## Exercise materials
════════════════════

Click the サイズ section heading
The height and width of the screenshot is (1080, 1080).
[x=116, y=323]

════════════════════

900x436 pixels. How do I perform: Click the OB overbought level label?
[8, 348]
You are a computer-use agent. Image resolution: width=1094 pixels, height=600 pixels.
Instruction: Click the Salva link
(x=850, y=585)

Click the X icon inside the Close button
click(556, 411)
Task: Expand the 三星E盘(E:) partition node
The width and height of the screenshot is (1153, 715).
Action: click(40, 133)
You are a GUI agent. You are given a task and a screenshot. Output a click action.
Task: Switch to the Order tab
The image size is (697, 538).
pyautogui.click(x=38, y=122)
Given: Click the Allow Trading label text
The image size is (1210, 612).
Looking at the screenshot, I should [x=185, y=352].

════════════════════

## Description of the task
In the data above, find the line with "You are a computer-use" and the line with "You are a GUI". Retype both, plus every line between them, exactly.

## Solution for this task
You are a computer-use agent. Image resolution: width=1094 pixels, height=600 pixels.
Instruction: Click the Salva link
(x=850, y=585)

Click the X icon inside the Close button
click(556, 411)
Task: Expand the 三星E盘(E:) partition node
The width and height of the screenshot is (1153, 715).
Action: click(40, 133)
You are a GUI agent. You are given a task and a screenshot. Output a click action.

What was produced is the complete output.